MASTER_ADDR=127.0.0.1
MASTER_PORT=5901
WORLD_SIZE=1
RANK=0
NPROC_PER_NODE=4 # Set number of processes per node to 1

TRAIN_ITER=40000
EVAL_INTERVAL=50000
SAVE_INTERVAL=20000

DIST_ARGS="
    --master_addr $MASTER_ADDR \
    --master_port $MASTER_PORT \
    --nproc_per_node $NPROC_PER_NODE \
    --nnodes $WORLD_SIZE \
    --node_rank $RANK \
    "

GPT_ARGS="
    --tensor-model-parallel-size $TP \
    --pipeline-model-parallel-size $PP \
    --query-key-layer-scaling \
    --num-layers $NLAYERS \
    --hidden-size $HIDDEN \
    --num-attention-heads $HEADS \
    --seq-length $SEQ \
    --max-position-embeddings $SEQ \
    --micro-batch-size $MICRO_BATCH \
    --global-batch-size $GLOBAL_BATCH \
    --lr 0.0001 \
    --train-iters $TRAIN_ITER \
    --min-lr 1.0e-5 \
    --lr-warmup-fraction .01 \
    --adam-beta1 0.9 \
    --adam-beta2 0.95 \
    --adam-eps 1e-5 \
    --clip-grad 1.0 \
    --bf16 \
    --disable-bias-linear \
    --use-flash-attn \
    --normalization RMSNorm \
    --position-embedding-type rope \
    --swiglu \
    --untie-embeddings-and-output-weights \
    --padded-vocab-size 32000 \
    --ffn-hidden-size $FFN_SIZE \
    --finetune \
    --tune-exit \
    --untie-exit-output-weights \
    --use-exit-norm \
    --use-exit-mlp \
    --tune-exit-pipeline-parallel-size 2 \
    --exit-layer-nums 10 \
"

DATA_ARGS="
    --data-path $DATA_PATH \
    --tokenizer-type Llama2Tokenizer \
    --tokenizer-model $TOKENIZER_PATH \
    --split 990,9,1 \
"

# OUTPUT_ARGS_BAK="
#     --log-interval 10 \
#     --log-timers-to-tracker \
#     --save-interval $SAVE_INTERVAL \
#     --eval-interval $EVAL_INTERVAL \
#     --eval-iters 1 \
#     --wandb-project $PROJECT_NAME \
#     --wandb-group $GROUP_NAME \
#     --wandb-exp-name $MASTER_NAME \
# "

OUTPUT_ARGS="
    --log-interval 10 \
    --log-timers-to-tracker \
    --save-interval $SAVE_INTERVAL \
    --eval-interval $EVAL_INTERVAL \
    --eval-iters 1 \
"

CUR_DIR=$(cd $(dirname "$0") && pwd)
MEGATRON_ROOT_PATH=$(cd "$CUR_DIR/../../.." && pwd)
cd $MEGATRON_ROOT_PATH

torchrun $DIST_ARGS \
    pretrain_early_exit_gpt.py \
    $GPT_ARGS \
    $DATA_ARGS \
    $OUTPUT_ARGS \
    --load $LOAD_PATH \
    --save $CHECKPOINT_PATH
pan-x-c commented 1 month ago

After investigation, this indeed is a bug, and we will address it in future updates.
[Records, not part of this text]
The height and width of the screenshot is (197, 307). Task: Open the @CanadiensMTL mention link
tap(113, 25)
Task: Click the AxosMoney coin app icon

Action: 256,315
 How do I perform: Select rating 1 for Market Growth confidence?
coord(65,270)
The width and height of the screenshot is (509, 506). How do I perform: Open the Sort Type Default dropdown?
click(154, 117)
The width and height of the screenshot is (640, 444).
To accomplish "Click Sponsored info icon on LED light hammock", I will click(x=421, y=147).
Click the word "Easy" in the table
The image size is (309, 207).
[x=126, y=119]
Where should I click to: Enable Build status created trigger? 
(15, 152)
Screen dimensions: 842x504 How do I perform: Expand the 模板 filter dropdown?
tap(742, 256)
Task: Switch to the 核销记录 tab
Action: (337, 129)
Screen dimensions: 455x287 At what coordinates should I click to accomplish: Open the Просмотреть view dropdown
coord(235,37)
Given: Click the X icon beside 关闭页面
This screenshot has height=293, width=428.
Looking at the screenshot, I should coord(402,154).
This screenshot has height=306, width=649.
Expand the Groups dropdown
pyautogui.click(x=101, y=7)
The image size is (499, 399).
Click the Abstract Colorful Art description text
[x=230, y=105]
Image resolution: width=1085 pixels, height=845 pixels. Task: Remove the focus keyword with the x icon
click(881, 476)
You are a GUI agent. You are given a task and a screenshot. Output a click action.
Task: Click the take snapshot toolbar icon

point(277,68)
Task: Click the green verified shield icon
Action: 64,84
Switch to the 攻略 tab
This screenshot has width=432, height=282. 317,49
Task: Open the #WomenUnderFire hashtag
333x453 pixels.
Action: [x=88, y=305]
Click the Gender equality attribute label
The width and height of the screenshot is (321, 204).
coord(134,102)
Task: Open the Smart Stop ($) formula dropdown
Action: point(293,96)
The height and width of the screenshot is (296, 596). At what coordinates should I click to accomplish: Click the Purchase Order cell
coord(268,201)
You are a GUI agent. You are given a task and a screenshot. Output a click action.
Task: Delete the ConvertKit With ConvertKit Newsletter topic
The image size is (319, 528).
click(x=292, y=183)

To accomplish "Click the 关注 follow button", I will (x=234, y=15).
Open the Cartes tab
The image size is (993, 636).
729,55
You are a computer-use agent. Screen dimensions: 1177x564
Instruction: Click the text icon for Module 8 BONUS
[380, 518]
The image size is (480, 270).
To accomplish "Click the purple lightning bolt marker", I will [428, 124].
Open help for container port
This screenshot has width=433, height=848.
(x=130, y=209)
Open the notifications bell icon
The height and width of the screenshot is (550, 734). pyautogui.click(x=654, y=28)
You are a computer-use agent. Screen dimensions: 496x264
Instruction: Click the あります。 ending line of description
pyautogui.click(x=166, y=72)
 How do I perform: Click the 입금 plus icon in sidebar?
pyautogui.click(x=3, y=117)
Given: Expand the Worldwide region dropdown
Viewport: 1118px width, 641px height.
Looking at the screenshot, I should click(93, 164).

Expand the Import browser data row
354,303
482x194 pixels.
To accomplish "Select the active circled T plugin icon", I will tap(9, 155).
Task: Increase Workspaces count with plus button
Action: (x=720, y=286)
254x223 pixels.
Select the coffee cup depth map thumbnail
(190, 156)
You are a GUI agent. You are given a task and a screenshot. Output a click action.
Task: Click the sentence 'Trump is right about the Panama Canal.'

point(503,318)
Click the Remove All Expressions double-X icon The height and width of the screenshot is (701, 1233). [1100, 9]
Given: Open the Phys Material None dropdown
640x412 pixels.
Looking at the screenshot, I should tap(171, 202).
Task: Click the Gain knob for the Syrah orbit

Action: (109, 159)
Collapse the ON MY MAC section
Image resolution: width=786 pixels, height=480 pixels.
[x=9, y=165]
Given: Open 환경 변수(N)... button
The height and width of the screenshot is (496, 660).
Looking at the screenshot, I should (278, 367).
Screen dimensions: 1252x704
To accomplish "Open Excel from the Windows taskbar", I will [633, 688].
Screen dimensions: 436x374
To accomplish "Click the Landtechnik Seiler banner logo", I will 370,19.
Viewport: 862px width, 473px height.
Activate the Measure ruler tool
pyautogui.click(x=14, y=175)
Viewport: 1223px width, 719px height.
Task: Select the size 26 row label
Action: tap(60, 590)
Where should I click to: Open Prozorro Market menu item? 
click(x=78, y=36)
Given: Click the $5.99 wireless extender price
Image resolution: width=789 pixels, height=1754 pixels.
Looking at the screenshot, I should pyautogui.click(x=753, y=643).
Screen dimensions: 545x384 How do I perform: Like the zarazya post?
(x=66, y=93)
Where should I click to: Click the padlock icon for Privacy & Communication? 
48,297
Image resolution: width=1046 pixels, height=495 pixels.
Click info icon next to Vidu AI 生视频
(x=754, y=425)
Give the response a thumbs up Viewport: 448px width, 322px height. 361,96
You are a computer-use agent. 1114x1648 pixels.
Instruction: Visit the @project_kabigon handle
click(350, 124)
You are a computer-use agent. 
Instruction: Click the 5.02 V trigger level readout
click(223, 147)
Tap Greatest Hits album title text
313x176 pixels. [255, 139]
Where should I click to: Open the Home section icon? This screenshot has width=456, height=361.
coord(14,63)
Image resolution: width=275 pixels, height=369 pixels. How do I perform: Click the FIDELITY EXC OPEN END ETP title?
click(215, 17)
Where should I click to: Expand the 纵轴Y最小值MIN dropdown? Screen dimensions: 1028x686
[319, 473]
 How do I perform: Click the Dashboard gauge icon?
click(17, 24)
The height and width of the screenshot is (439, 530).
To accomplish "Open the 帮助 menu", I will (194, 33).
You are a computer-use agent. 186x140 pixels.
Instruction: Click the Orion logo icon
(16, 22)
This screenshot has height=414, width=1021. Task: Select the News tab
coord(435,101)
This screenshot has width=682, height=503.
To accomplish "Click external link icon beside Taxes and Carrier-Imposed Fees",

The bug arises when using --exit-layer-nums 10 because only Stage 2 contains optimizable EE parameters, while all other pipeline stages do not. This error occurs even when --tune-exit-pipeline-parallel-size 2 is added, because Stage 1 still lacks optimizable EE parameters. There are two possible solutions:

Mr-lonely0 commented 1 month ago

Thanks a lot!! I'll try tune all EE layers instead of one, and I'm looking forward to your future updates. Your work is truly commendable!